The uniform dispersion of carbon nanotubes (CNTs) is essential for enhancing the mechanical and electrical properties of cement composites. This improvement significantly increases their potential for use in embedded self-sensing applications within structural health monitoring (SHM) systems, which are defined as systems for monitoring, assessing, and evaluating structural conditions. To take advantage of this benefit, multi-walled carbon nanotubes (MWCNTs) were incorporated into fiber-reinforced cementitious composites, and the optimal method for achieving uniform dispersion was investigated by applying a specific ultrasonic dispersion energy level. The results revealed that the E500-CFRC specimen, treated with an ultrasonic energy of 500 J, achieved proper dispersion of MWCNTs, as evidenced by SEM images. This uniform dispersion significantly improved its mechanical strengths compared to other specimens. Additionally, this optimal dispersion within the cementitious composite enhanced self-sensing capability, accuracy to strain changes, and repeatability, indicating strong self-sensing capabilities. These results were validated by the strongest linear correlation observed between fractional change in resistance and compressive strain, with an R2 value of 0.935, outperforming other specimens.
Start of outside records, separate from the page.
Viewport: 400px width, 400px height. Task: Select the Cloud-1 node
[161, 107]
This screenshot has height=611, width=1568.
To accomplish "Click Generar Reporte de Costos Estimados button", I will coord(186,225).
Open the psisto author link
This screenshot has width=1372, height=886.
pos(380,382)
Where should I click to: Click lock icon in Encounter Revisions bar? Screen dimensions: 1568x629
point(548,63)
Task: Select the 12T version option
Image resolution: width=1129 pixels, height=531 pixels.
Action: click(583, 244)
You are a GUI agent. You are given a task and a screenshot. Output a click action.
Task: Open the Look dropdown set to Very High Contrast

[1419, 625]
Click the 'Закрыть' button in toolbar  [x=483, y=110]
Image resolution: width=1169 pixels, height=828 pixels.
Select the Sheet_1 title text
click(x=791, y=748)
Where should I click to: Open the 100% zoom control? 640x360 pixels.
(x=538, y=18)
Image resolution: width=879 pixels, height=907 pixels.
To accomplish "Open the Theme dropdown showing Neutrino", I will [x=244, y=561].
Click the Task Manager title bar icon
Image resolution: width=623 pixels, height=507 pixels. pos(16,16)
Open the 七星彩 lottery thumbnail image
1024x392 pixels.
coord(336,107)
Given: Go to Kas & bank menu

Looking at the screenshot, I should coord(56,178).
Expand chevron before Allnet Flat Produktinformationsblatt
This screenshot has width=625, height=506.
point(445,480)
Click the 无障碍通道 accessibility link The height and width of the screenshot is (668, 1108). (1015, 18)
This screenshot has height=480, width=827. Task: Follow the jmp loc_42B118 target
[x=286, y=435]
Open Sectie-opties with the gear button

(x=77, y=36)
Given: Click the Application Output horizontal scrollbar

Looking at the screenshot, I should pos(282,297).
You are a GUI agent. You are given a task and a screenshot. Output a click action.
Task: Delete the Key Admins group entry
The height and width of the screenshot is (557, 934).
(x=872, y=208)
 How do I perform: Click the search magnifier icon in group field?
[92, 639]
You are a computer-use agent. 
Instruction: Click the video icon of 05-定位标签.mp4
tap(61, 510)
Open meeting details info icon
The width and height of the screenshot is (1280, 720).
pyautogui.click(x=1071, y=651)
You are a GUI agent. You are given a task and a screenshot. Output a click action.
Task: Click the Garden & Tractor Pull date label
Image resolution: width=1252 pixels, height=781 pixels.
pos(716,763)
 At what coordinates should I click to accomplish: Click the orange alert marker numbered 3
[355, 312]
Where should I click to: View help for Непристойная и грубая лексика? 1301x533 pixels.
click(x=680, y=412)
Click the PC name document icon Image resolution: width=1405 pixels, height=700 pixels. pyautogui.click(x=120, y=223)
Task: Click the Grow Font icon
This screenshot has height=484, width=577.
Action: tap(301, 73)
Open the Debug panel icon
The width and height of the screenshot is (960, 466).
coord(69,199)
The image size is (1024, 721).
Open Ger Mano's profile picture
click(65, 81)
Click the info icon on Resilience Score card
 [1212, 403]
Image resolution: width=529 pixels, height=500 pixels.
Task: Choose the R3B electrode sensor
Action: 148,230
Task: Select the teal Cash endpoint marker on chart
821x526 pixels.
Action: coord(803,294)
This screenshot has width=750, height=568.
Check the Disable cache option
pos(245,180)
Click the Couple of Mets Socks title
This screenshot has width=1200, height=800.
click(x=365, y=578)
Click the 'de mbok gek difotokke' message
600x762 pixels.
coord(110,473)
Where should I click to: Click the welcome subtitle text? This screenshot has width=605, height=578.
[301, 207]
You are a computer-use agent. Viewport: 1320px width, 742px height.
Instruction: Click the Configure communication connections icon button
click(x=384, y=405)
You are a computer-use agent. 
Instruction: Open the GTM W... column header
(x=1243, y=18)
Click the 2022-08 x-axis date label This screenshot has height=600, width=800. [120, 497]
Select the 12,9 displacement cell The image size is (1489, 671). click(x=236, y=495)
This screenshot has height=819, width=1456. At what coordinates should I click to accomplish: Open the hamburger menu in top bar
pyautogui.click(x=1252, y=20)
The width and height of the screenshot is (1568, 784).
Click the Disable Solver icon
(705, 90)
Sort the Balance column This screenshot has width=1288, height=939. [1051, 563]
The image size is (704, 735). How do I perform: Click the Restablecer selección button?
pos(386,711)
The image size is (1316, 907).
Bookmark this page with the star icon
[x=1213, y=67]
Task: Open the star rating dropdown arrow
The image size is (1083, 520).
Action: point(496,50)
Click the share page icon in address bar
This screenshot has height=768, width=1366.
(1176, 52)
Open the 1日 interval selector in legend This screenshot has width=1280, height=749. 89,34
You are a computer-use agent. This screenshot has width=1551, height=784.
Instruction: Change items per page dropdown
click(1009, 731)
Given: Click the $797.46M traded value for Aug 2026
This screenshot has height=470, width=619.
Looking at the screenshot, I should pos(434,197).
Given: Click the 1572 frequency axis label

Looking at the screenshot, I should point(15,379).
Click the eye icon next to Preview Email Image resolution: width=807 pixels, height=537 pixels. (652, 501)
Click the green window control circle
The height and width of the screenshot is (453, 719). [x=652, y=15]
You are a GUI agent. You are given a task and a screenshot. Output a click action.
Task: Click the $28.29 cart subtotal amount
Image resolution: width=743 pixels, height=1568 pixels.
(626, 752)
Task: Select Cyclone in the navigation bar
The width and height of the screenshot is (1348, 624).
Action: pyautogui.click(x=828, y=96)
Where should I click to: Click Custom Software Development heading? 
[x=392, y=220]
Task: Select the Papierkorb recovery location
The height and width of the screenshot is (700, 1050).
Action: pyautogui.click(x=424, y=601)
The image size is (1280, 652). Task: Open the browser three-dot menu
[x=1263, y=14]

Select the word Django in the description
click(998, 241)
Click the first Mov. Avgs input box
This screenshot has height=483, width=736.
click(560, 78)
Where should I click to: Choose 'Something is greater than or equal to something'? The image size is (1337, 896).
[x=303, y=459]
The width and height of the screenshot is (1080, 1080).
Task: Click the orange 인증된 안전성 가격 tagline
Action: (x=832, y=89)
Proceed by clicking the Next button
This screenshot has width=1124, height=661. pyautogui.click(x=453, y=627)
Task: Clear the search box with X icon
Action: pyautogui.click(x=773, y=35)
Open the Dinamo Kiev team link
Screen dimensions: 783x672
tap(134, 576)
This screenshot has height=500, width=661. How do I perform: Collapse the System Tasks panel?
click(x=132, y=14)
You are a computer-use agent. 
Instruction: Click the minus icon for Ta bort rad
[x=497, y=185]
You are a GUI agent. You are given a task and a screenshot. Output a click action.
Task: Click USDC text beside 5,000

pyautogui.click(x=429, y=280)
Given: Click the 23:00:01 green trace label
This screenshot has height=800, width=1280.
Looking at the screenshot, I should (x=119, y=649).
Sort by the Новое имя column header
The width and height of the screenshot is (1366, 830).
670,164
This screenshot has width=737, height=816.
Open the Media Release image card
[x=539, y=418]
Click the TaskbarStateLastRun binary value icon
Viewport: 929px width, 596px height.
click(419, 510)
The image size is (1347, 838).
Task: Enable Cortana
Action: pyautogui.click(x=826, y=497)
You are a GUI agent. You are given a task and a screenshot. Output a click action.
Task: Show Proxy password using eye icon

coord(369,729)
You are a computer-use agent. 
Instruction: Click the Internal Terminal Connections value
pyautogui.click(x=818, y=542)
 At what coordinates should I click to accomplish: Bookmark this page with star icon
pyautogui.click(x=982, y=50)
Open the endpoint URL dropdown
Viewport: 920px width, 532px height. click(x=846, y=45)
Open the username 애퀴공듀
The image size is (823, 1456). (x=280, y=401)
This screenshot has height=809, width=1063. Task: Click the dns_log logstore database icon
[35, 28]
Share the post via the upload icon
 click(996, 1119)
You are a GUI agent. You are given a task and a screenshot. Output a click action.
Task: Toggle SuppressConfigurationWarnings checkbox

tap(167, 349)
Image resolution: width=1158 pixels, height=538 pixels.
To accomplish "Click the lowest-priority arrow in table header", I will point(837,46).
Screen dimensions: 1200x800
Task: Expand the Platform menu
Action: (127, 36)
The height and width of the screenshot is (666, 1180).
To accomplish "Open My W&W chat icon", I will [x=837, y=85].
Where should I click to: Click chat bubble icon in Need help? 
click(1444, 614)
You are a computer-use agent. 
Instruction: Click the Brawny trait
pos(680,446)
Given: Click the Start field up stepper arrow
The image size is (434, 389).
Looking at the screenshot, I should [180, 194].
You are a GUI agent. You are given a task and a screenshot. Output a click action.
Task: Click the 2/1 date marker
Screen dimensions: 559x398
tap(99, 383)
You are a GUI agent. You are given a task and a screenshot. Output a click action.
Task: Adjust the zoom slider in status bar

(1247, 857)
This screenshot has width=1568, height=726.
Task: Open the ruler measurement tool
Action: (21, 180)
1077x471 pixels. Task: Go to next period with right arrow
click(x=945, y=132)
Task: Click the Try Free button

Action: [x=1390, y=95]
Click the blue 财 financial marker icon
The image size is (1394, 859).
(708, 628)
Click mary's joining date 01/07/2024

Furthermore, the proposed method enables well-dispersed MWCNTs to be integrated into a pre-mixed cementitious composite using the standardized mixing method, making it adaptable to a variety of cementitious mixtures. Given the limited research on the self-SHM performance of MWCNTs-filled cementitious composites under varying ultrasonic dispersion energy levels, this study contributes significantly to advancing the self-monitoring capabilities of reinforced concrete structures. [Display omitted]